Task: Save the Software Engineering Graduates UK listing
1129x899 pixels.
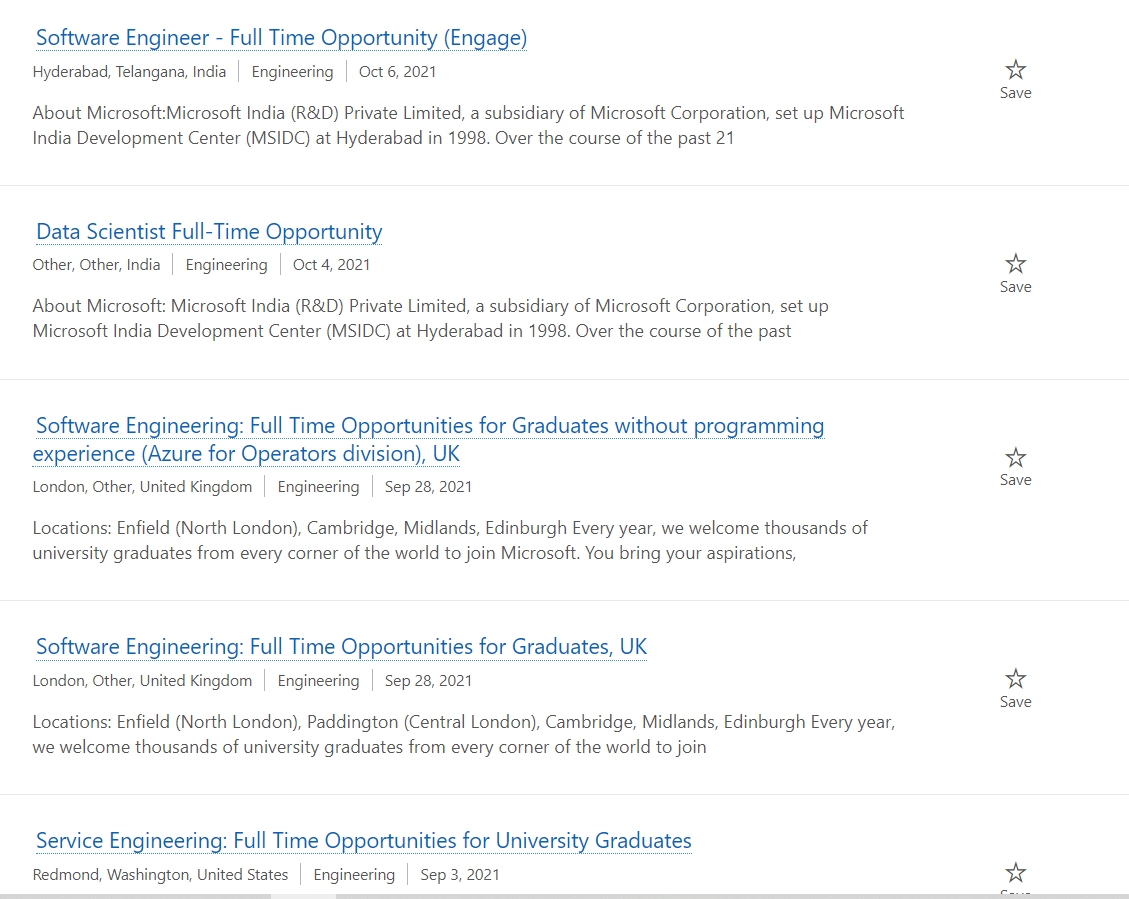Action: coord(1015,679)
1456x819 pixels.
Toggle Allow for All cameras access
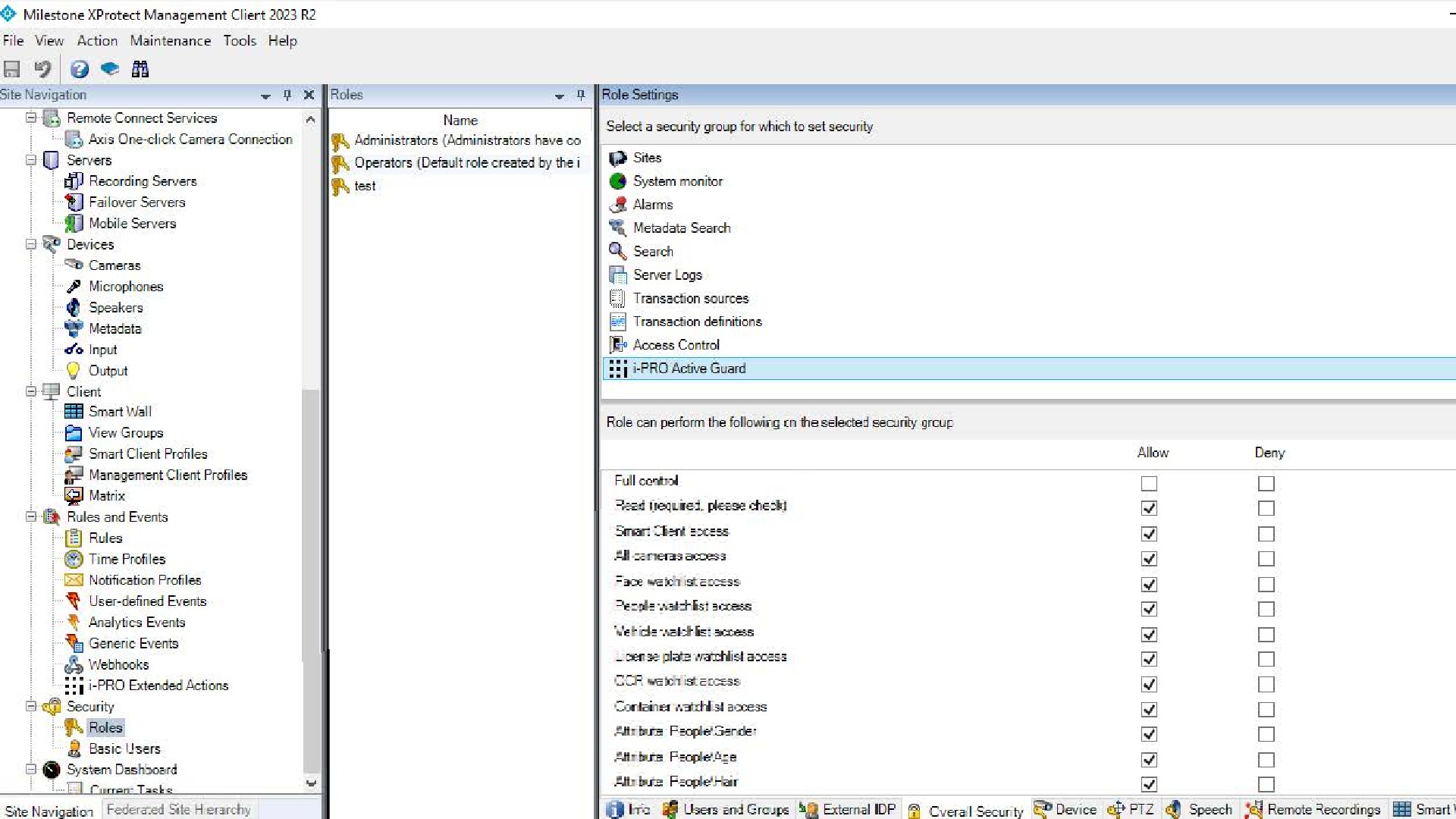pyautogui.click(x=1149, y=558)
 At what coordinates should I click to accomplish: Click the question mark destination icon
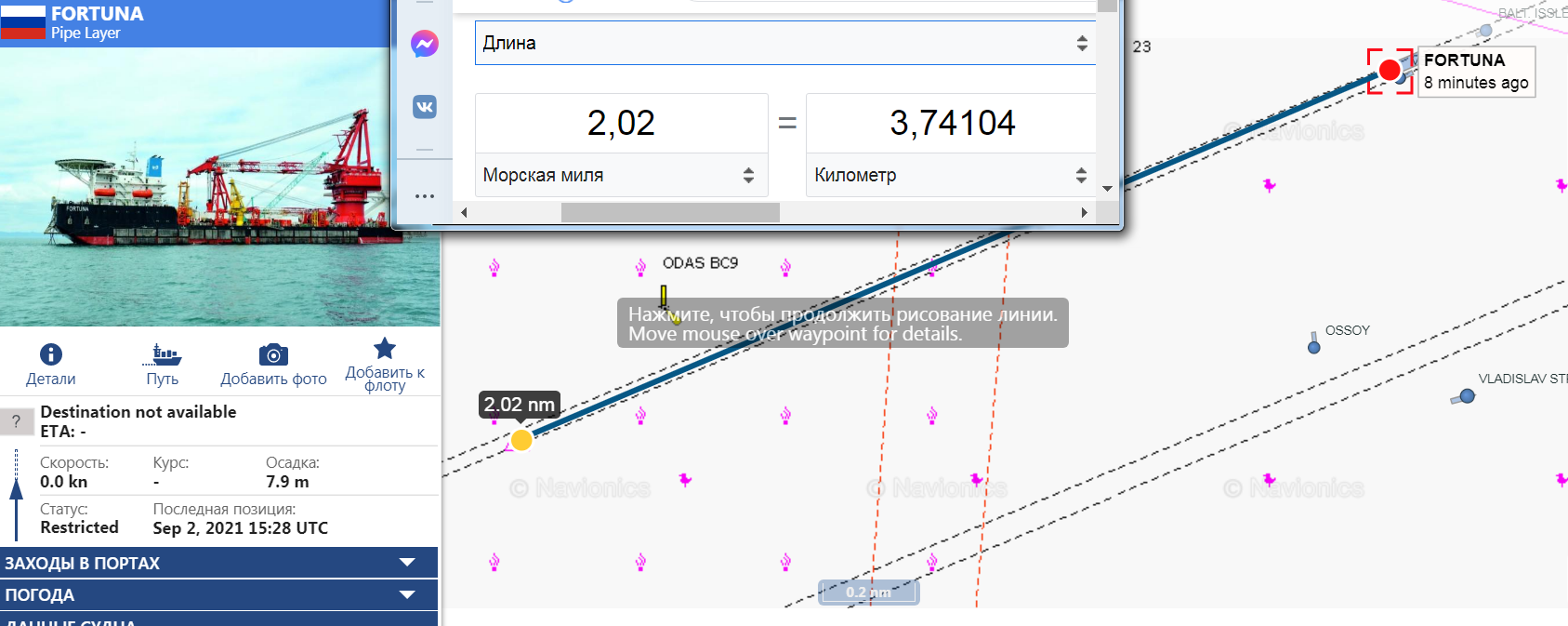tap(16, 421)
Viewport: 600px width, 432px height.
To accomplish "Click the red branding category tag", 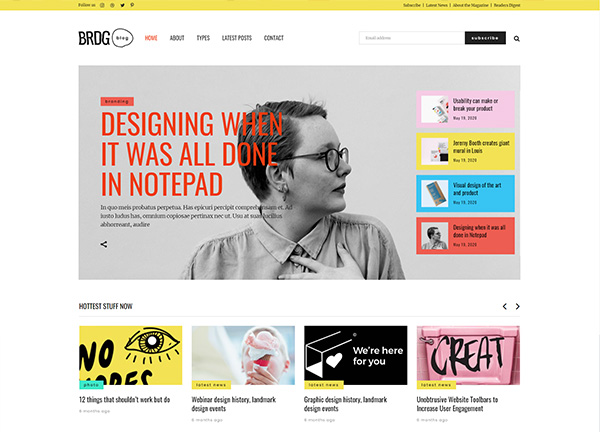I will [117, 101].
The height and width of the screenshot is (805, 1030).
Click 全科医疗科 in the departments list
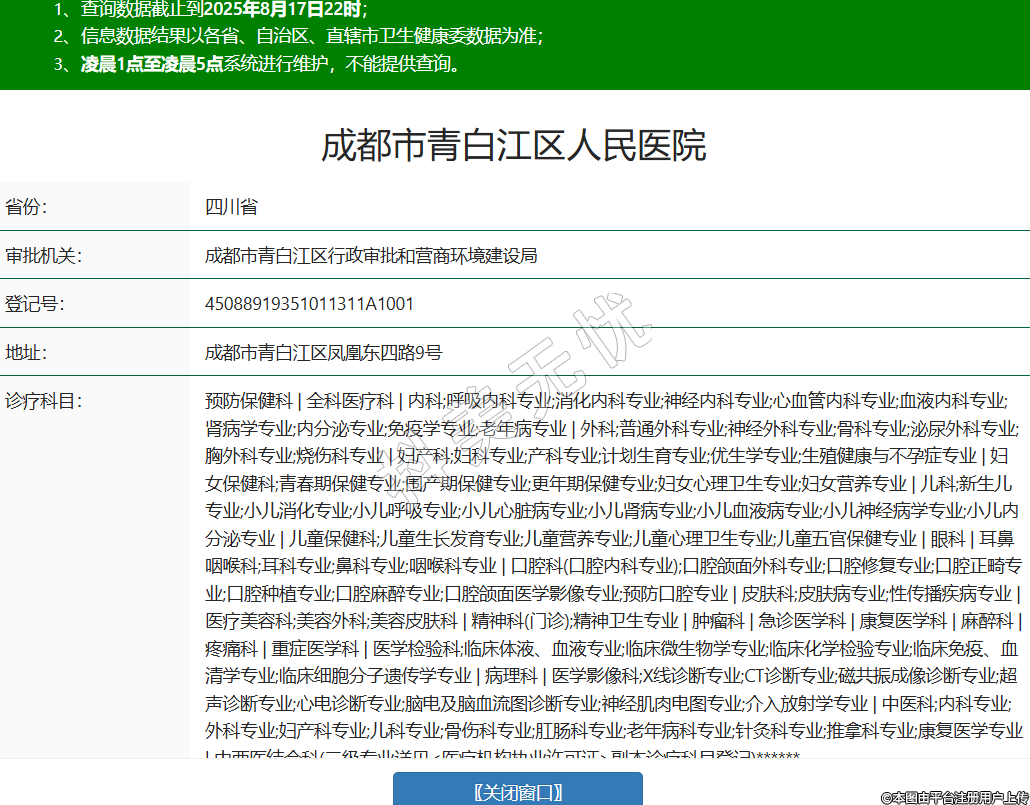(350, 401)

▶ [EXERCISE BRIEF]:
Word for word, reproduce each line from the one with "The height and" through the last line of the material above, both included, and drop the pictures.

▶ [EXERCISE OUTPUT]:
The height and width of the screenshot is (805, 1030).
Click 全科医疗科 in the departments list
(350, 401)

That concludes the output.